$f(x) = \begin{cases} 0 & x\in( \mathbb{Q}\cap [0,1])^c \\ \frac{1}{q} & x=\frac{p}{q} \in \mathbb{Q} \cap [0,1], (p,q)=1 \end{cases}.$

Question

let $f$ be the function defined by

$$f(x) = \begin{cases} 0 & x\in( \mathbb{Q}\cap [0,1])^c \\ \frac{1}{q} & x=\frac{p}{q} \in \mathbb{Q} \cap [0,1], (p,q)=1 \end{cases}.$$

Prove that $f$ is continuous at every irrational number in $[0,1]$, and it discontinuous at every rational number in $[0,1]$.

Is this function? I mean that $0=\frac{0}{5}=\frac{0}{6}$, so $f(0)$ may be equals $\frac{1}{5}$ or $\frac{1}{6}$, so $0$ have more than $1$ image!
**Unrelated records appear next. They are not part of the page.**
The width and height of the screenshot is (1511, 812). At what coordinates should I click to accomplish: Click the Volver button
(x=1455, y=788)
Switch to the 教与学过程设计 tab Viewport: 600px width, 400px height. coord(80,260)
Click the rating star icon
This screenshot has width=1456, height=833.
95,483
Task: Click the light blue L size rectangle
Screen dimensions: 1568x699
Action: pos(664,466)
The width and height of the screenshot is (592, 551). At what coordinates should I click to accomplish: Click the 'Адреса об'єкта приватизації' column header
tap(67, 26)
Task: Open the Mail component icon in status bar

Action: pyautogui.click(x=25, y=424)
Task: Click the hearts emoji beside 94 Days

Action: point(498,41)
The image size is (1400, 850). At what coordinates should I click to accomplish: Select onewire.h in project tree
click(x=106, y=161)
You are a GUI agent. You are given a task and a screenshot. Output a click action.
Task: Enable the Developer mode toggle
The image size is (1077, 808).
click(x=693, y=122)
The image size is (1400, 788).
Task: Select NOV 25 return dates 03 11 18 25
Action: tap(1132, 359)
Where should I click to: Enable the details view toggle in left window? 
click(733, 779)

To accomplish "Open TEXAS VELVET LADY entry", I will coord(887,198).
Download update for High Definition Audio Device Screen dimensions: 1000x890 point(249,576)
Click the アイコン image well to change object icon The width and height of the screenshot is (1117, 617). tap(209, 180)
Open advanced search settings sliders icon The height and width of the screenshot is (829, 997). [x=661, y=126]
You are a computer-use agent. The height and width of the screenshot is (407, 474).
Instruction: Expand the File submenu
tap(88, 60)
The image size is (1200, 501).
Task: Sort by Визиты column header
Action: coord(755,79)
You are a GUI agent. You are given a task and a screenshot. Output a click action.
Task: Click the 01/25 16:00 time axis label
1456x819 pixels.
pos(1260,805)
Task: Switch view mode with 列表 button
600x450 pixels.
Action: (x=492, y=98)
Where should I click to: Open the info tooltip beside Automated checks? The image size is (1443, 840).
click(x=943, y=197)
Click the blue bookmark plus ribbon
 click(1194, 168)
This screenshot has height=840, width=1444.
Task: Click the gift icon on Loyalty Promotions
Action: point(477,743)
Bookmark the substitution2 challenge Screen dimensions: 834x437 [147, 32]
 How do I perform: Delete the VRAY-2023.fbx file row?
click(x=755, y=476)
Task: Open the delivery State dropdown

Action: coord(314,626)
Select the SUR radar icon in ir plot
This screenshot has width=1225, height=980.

“Sorry, I don’t speak English well”

Answer 1

This is a classic counter-example in mathematics, demonstrating that it is possible for the sets of continuous points and discontinuous points to both be dense.

Yes, it is a function. You are correct that $\frac 05 = \frac 06$, but $(0,5) = 5 \ne 1$ and $(0,6) = 6 \ne 1$, so neither one of them gives the value of $q$ needed. (If you are not aware, here "$(p,q)$" means the greatest common divisor of $p$ and $q$. This was once a very common notation, but I think it is losing popularity because it is too confusing, particularly in this context.)

The only $q > 0$ for which $(0,q) = 1$ is $q = 1$, so $f(0) = 1$.